Le statut du comédien
Examinons d’abord le statut du comédien, dans la mesure où il s’écarte du régime marionnettique, qu’on pourrait (trop schématiquement, évidemment) résumer à l’effacement du manipulateur, condition sine qua non de l’illusion : en grossissant le trait, on peut en effet avancer que la marionnette « vit » d’autant plus que le marionnettiste s’efface, l’une captant la lumière tandis que l’autre se tient dans l’ombre.

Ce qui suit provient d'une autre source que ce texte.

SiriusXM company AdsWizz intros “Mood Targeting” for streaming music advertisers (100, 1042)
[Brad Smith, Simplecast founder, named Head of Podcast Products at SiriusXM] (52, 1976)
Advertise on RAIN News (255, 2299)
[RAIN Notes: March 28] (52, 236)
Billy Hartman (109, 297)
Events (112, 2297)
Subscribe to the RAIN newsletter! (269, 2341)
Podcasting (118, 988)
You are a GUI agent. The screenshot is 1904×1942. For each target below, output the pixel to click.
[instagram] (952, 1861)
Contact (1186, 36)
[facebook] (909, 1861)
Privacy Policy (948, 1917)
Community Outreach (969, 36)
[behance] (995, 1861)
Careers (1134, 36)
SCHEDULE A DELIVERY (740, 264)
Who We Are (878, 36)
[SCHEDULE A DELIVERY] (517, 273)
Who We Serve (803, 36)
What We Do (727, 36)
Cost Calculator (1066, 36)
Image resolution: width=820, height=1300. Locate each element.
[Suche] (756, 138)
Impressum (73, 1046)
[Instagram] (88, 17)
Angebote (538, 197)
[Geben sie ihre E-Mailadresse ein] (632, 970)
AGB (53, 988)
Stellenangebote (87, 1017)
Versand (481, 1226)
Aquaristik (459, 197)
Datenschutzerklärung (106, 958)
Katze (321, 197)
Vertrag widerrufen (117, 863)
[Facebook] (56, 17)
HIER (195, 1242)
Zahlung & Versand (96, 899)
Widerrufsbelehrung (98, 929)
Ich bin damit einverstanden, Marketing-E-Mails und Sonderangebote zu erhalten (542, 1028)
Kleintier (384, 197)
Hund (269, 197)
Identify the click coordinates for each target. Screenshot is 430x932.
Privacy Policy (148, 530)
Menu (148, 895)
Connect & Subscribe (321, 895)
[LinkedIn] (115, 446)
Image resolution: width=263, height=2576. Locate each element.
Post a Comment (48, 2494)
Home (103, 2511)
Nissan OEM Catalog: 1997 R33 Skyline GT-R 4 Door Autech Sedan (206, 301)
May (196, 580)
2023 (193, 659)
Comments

Or la mise en jeu, dans CDV, affecte autant le comédien que l’objet et tous deux partagent la même scène éclairée. Vêtu de ce qui peut sembler une tenue quotidienne, l’acteur est là en tant que lui-même (4), il apparaît et participe activement, ne se cache pas spécialement, au contraire, le choix de la couleur rouge (polo, lacets, bonnet) le signalant amplement. L’acteur mis en jeu déploie même une énergie considérable alors que l’objet (par exemple le petit chalet) demeure immobile.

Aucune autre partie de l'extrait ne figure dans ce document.